Mais plusieurs obstacles se dressent pour le déchiffrage automatique, les corpus trop restreints, quand les écritures ne sont pas entièrement segmentées en mots (maistoutattachée), et qu’il n’y a pas de proximité déterminée avec une langue connue proche.

C’est dans ce cadre que l’équipe du CSAIL a fait une avancée majeure en s’appuyant sur plusieurs principes venus de la linguistique historique. Ils expliquent par exemple que les langues évoluent de façon prévisible, une langue ne supprime pas ou n’ajoute pas un son venu de nul part, il se substitue : « Un mot avec un « p » dans la langue parente peut se transformer en un « b » dans la langue descendante, mais il est moins probable qu’il se transforme en un « k » en raison de l’écart important de prononciation ».

Sur cette base Regina Barzilay et ses collègues sont parvenus à créer un algorithme capable de générer des modèles pertinents de changement du langage et de les mettre sous forme de calcul. Cela permet d’identifier les mots d’une langue ancienne et de les faire correspondre avec des équivalents dans une langue proche.

Des premiers résultats prometteurs

Cet algorithme a été testé pour déterminer la proximité d’une langue disparue, l’Ibérique, avec des langues connues, le basque, le latin et issue du latin, des langues germaniques, turques ou de l’Oural. Il a estimé que le latin et le basque avaient des proximités avec l’Ibérique, mais n’y sont pas apparentés, allant dans le même sens que les travaux de linguistiques les plus récents sur le sujet.

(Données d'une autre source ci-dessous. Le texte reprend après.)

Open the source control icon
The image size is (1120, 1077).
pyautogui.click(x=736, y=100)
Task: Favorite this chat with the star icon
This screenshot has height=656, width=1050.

Le but est d’aller plus loin en se servant de l’algorithme pour rapprocher des langues perdues avec des langues connues apparentées, une approche nommée par le MIT « déchiffrement par analogie ». Encore faut-il qu’il existe une langue connue et apparentée, ce n’est par exemple pas encore le cas avec l’Ibérique. L’IA à l’intérêt, face à un linguiste, de ne pas se fatiguer et de pouvoir engranger un grand nombre de données simultanément. Les travaux de Regina Barzilay laissent espérer des progrès rapides pour décoder ces langages inconnus et en apprendre plus sur les civilisations passées qui en avaient l’usage.